Once the pictures are set aside, reproduce the entries below exactly.

*** RECORDS FOR THE EXERCISE ***

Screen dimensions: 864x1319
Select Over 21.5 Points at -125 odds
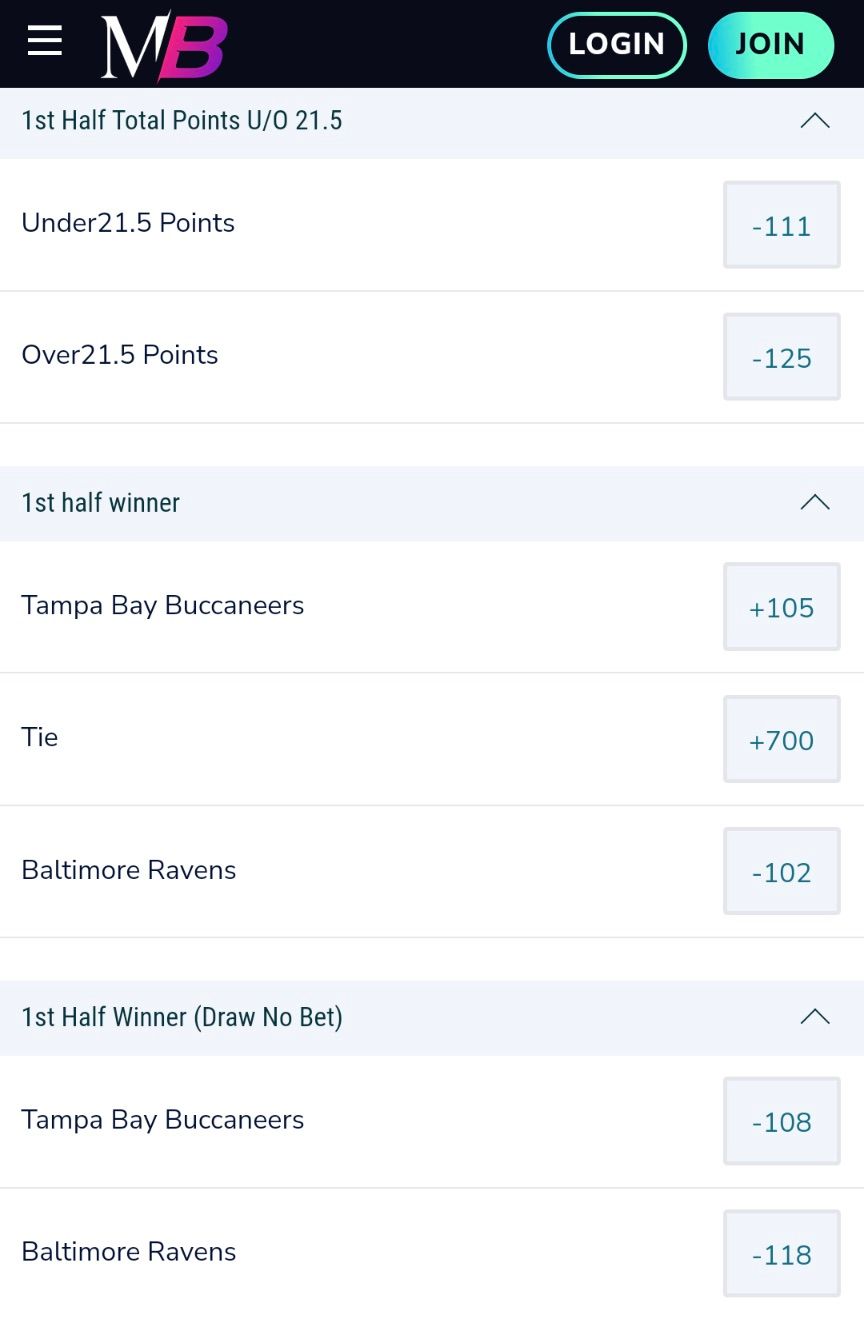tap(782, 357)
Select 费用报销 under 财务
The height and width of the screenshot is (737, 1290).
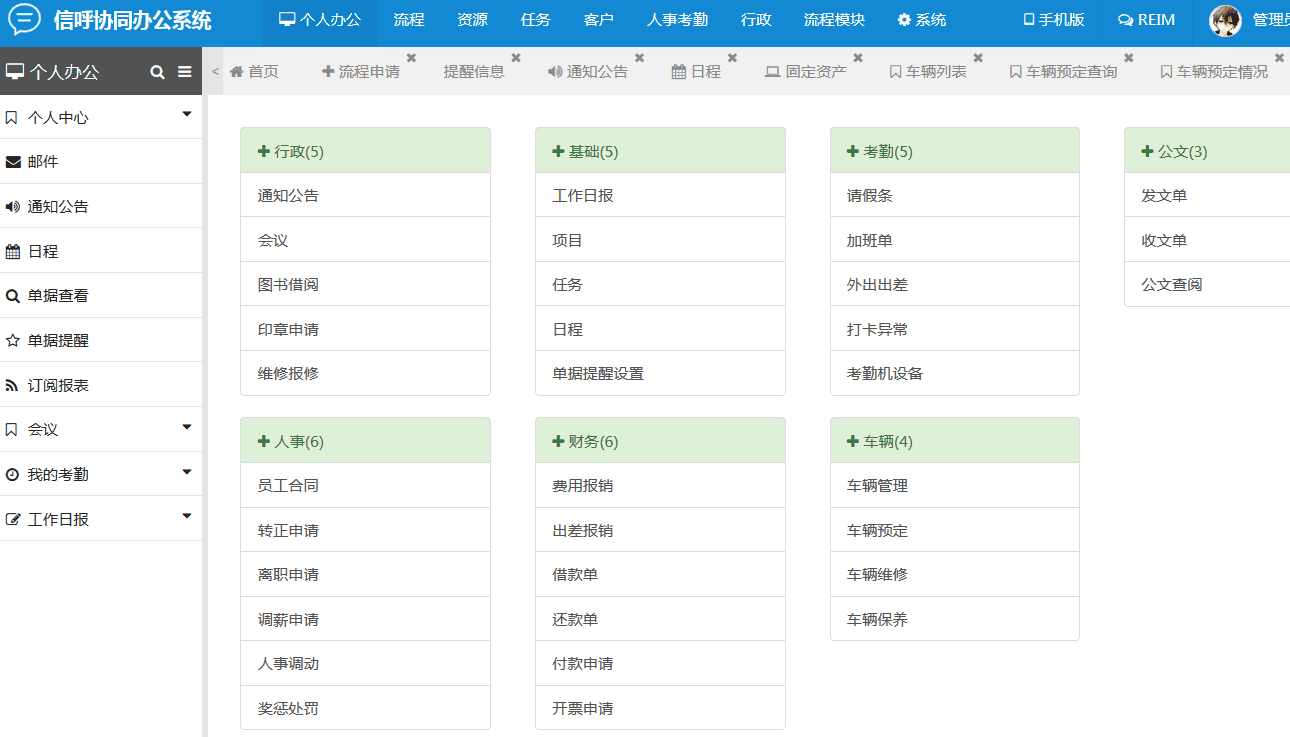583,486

*** End of RECORDS FOR THE EXERCISE ***

◆ RESPONSE
Screen dimensions: 864x1319
Select Over 21.5 Points at -125 odds
tap(782, 357)
Select 费用报销 under 财务
The height and width of the screenshot is (737, 1290).
583,486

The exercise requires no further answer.